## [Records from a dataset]
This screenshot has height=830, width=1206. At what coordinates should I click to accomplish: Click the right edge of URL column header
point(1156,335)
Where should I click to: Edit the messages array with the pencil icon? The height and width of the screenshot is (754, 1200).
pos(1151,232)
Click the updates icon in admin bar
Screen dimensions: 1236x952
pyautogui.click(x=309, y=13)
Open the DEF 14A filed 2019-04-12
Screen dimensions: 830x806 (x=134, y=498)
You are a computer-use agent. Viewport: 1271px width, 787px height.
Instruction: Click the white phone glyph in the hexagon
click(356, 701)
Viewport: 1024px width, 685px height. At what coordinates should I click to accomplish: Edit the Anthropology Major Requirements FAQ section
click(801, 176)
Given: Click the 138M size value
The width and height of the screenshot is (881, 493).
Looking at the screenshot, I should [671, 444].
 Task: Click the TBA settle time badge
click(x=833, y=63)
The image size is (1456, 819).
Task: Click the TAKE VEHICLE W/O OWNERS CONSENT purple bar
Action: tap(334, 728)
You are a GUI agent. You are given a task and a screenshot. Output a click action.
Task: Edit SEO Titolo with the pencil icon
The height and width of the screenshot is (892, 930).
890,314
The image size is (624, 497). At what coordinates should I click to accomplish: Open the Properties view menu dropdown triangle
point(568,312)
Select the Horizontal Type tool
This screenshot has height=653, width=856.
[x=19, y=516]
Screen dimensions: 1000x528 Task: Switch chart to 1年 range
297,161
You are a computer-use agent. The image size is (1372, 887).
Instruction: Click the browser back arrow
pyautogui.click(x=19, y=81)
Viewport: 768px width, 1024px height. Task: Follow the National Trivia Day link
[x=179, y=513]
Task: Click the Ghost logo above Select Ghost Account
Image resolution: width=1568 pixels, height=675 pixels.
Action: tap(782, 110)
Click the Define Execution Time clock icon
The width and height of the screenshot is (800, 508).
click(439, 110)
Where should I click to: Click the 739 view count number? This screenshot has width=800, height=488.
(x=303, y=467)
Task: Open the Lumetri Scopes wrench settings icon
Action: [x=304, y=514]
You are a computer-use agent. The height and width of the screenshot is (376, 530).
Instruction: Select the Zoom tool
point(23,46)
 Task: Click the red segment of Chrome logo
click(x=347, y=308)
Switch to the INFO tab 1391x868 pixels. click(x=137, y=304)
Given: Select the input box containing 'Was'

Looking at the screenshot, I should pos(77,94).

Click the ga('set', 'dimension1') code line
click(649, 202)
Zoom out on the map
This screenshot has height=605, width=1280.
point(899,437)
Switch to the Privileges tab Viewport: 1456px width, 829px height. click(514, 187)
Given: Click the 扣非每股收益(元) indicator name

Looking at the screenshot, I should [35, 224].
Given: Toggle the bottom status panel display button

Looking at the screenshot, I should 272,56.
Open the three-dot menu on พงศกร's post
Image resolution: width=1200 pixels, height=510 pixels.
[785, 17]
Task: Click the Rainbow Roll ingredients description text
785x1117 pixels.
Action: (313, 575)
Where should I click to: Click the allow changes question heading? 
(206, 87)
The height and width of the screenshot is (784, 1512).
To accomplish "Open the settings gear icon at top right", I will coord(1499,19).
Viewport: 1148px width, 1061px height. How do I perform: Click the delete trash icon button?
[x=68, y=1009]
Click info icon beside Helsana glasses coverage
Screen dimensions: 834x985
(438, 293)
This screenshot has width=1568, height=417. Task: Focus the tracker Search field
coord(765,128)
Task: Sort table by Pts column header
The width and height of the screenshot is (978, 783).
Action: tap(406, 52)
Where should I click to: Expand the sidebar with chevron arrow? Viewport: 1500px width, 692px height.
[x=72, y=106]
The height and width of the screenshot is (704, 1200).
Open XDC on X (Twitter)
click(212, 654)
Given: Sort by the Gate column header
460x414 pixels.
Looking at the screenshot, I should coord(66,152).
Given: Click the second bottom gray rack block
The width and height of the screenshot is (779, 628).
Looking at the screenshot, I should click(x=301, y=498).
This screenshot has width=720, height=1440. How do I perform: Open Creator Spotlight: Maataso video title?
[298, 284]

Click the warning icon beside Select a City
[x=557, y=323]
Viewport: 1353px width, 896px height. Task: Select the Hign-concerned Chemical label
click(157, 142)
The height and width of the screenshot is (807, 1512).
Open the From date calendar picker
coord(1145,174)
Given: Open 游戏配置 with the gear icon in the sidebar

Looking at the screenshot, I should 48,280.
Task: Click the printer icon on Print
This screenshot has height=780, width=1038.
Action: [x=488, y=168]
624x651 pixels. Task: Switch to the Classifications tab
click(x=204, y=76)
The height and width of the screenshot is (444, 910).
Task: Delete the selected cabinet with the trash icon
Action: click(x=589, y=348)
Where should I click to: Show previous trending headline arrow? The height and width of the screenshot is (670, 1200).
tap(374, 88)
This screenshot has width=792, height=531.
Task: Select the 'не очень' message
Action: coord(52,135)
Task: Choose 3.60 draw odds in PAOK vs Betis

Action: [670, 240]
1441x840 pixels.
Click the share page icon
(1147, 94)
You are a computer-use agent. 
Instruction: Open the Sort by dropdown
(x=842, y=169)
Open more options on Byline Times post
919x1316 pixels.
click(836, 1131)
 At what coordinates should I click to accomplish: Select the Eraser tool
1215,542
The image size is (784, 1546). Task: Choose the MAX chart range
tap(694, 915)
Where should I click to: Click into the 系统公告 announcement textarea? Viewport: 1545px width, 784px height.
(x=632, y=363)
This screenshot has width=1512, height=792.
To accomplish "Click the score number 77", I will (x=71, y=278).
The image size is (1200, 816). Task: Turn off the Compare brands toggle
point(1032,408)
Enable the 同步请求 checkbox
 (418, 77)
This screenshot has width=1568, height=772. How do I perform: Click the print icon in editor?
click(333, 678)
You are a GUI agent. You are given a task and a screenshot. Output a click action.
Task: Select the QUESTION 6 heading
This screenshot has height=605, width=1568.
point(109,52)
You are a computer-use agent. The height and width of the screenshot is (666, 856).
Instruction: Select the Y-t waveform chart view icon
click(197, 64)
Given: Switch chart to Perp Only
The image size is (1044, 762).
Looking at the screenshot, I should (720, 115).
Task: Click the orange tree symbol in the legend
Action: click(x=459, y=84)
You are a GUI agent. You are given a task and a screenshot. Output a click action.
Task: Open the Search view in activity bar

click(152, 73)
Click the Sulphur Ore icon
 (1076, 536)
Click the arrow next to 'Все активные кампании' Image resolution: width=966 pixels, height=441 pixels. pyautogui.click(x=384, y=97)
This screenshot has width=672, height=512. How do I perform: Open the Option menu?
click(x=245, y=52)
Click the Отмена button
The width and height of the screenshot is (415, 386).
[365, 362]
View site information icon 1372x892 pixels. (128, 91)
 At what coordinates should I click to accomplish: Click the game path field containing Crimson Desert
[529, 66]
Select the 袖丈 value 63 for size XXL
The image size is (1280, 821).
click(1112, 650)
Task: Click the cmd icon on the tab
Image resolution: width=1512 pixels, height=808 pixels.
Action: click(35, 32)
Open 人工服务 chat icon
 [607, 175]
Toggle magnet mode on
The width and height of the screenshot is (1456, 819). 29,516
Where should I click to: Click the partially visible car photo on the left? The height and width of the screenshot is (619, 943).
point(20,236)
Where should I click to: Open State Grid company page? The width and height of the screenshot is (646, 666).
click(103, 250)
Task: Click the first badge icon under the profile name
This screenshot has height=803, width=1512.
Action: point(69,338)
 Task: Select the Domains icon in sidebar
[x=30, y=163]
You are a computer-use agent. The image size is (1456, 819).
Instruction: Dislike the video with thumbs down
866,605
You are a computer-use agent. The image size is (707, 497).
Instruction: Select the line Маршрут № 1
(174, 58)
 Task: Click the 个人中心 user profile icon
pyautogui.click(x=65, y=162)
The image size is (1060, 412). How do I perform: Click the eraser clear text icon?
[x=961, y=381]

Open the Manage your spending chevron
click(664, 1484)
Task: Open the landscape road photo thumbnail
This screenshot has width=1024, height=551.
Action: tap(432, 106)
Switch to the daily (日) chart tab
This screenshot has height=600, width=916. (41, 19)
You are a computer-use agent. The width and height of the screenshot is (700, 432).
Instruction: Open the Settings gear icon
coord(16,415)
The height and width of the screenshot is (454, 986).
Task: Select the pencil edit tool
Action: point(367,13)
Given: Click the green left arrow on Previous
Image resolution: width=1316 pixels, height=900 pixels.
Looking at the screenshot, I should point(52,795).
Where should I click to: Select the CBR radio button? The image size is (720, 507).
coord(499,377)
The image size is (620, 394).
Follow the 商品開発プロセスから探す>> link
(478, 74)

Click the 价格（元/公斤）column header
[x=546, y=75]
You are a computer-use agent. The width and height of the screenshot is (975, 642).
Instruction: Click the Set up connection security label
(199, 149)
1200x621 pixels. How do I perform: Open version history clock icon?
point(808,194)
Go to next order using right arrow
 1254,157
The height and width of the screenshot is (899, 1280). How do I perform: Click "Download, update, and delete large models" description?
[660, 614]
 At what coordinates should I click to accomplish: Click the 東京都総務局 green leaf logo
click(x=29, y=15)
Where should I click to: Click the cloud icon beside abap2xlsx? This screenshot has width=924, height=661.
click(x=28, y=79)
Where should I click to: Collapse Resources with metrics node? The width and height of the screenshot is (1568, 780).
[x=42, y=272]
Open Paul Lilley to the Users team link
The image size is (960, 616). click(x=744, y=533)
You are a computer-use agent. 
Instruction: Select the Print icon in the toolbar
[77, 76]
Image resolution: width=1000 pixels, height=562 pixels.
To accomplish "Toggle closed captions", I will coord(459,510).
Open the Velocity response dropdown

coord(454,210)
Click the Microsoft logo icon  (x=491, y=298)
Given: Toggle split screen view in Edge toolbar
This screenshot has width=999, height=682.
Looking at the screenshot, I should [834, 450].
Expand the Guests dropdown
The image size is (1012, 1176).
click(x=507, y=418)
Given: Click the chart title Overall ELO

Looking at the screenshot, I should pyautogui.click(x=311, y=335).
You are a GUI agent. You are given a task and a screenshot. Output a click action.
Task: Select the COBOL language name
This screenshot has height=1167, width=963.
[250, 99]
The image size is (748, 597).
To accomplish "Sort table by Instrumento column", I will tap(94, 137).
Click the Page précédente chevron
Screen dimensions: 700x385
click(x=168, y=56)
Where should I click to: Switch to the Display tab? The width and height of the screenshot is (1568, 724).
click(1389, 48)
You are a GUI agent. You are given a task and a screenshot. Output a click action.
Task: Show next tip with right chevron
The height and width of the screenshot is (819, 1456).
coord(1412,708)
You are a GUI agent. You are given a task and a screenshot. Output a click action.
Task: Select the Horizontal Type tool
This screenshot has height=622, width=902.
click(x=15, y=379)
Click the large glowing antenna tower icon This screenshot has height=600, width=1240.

## [Request]
Echo the lines of the listing from the line containing "This screenshot has width=672, height=512." up to and including the line containing "click(103, 250)", character for character.

## [Response for this exercise]
This screenshot has width=672, height=512. How do I perform: Open the Option menu?
click(x=245, y=52)
Click the Отмена button
The width and height of the screenshot is (415, 386).
[365, 362]
View site information icon 1372x892 pixels. (128, 91)
 At what coordinates should I click to accomplish: Click the game path field containing Crimson Desert
[529, 66]
Select the 袖丈 value 63 for size XXL
The image size is (1280, 821).
click(1112, 650)
Task: Click the cmd icon on the tab
Image resolution: width=1512 pixels, height=808 pixels.
Action: click(35, 32)
Open 人工服务 chat icon
 [607, 175]
Toggle magnet mode on
The width and height of the screenshot is (1456, 819). 29,516
Where should I click to: Click the partially visible car photo on the left? The height and width of the screenshot is (619, 943).
point(20,236)
Where should I click to: Open State Grid company page? The width and height of the screenshot is (646, 666).
click(103, 250)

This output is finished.